Karl Widerquist (left) Michael W. Howard (right)

The Alaska Dividend is one of the most popular government programs in the United States. It has helped Alaska attain the highest economic equality of any state in the United States. It has coexisted with, and possibly contributed to, the state’s growing and prosperous economy. And, seemingly unnoticed, it has provided unconditional cash assistance to needy Alaskans at a time when most states have scaled back aid and increased conditionality.

The Alaska fund and accompanying dividend seems to be a model worthy of imitation and adaptation. This book examines whether and how the Alaska Dividend is a model that can and should be imitated and adapted for circumstances elsewhere. It is an “edited volume” with authors who differ in their level of enthusiasm for (or skepticism of) the Alaska model. But we believe that the evidence provided by this book shows that the combination of policies we call the Alaska model is worthy of examination by other states, nations, and regions.

What is the Alaska model?

The “Alaska model,” as we use the term here, does not refer to the whole of Alaskan state government policy, nor to even to the whole of its oil revenue policy. It refers only to elements in the combination of APF and PFD. Although the APF is the source of revenue for the PFD, the two are different programs created at different times by different kinds of legislation.
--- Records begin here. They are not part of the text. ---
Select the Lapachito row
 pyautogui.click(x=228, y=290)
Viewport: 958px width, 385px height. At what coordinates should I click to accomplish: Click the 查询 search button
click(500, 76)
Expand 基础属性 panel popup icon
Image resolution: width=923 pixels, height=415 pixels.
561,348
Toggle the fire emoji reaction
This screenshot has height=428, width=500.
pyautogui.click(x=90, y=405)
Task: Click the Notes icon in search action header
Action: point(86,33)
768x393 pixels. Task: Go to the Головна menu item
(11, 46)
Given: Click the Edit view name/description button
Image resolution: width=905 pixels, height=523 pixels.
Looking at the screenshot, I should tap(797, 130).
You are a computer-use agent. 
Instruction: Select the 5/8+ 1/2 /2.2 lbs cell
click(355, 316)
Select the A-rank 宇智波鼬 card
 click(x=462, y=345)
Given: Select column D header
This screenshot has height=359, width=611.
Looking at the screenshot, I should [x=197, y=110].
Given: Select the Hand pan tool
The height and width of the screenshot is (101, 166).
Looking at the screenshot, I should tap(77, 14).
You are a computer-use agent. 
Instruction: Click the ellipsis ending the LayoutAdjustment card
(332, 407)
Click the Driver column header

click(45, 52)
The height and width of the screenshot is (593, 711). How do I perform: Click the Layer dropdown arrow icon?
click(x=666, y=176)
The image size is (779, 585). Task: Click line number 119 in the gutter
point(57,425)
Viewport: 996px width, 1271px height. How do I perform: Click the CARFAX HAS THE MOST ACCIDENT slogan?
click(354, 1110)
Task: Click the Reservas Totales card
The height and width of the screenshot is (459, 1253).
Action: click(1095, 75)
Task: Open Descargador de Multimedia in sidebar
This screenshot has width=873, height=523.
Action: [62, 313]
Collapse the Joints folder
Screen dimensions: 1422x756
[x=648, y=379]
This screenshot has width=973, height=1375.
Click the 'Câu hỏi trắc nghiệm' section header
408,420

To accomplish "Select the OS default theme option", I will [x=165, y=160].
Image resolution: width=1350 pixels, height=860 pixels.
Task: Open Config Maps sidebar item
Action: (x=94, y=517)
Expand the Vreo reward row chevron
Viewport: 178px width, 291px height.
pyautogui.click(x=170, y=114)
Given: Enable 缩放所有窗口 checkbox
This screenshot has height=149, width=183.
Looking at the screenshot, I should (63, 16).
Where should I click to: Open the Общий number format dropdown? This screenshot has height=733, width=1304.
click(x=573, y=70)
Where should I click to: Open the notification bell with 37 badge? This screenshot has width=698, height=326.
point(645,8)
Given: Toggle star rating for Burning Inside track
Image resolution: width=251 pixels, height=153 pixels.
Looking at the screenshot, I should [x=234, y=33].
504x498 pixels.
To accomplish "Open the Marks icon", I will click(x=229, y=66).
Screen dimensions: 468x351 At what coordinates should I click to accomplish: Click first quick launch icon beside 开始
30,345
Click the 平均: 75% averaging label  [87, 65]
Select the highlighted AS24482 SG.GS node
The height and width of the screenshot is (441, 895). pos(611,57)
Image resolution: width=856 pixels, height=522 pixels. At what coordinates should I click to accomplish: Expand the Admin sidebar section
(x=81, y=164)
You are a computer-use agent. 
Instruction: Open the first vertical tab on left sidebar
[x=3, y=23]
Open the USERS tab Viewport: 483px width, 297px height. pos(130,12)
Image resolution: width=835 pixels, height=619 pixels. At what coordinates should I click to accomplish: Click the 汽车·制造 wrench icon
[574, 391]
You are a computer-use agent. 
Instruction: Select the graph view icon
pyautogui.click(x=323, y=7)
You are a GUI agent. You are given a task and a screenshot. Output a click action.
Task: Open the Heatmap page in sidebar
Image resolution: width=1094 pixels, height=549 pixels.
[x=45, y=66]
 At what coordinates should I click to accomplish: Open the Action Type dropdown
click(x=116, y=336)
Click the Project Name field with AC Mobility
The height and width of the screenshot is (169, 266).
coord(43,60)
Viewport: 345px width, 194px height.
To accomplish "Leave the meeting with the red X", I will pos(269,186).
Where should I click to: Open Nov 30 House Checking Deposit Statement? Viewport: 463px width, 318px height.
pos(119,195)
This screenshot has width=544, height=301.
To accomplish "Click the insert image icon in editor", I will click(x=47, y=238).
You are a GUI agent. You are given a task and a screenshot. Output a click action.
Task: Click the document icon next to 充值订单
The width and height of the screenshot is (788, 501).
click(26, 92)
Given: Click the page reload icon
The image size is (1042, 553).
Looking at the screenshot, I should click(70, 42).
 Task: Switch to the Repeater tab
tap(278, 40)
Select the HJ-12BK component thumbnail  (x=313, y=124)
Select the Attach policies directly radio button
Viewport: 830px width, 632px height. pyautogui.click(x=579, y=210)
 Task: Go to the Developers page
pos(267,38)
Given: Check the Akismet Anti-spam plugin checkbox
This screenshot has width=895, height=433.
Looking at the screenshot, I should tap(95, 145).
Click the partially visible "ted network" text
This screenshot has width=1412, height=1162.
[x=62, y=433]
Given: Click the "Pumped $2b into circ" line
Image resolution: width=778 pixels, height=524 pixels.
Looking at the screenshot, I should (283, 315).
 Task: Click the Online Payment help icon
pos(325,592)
The APF is a Sovereign Wealth Fund (SWF)-a pool of assets collectively owned by the members of a political community usually invested into interest-generating assets. It was established by a constitutional amendment that did not specify what was to be done with the returns to the fund. The PFD is the policy of devoting the APF’s returns to a dividend for all Alaskan citizen residents. It was created by a simple act of the state legislature. Many nations and regions have SWFs, but only Alaska’s SWF pays a regular dividend to citizens. Many nations and regions provide some form of cash benefits, but so far, only Alaska pays a regular cash dividend to all of its residents.[2] The APF and the accompanying PFD link a resource-revenue-management policy with a progressive social policy. As an SWF, the APF helps to ensure that the state will continue to benefit from its oil after its reserves are depleted. As a dividend, the PFD helps every single Alaskan make ends meet each year without a bureaucracy to judge them.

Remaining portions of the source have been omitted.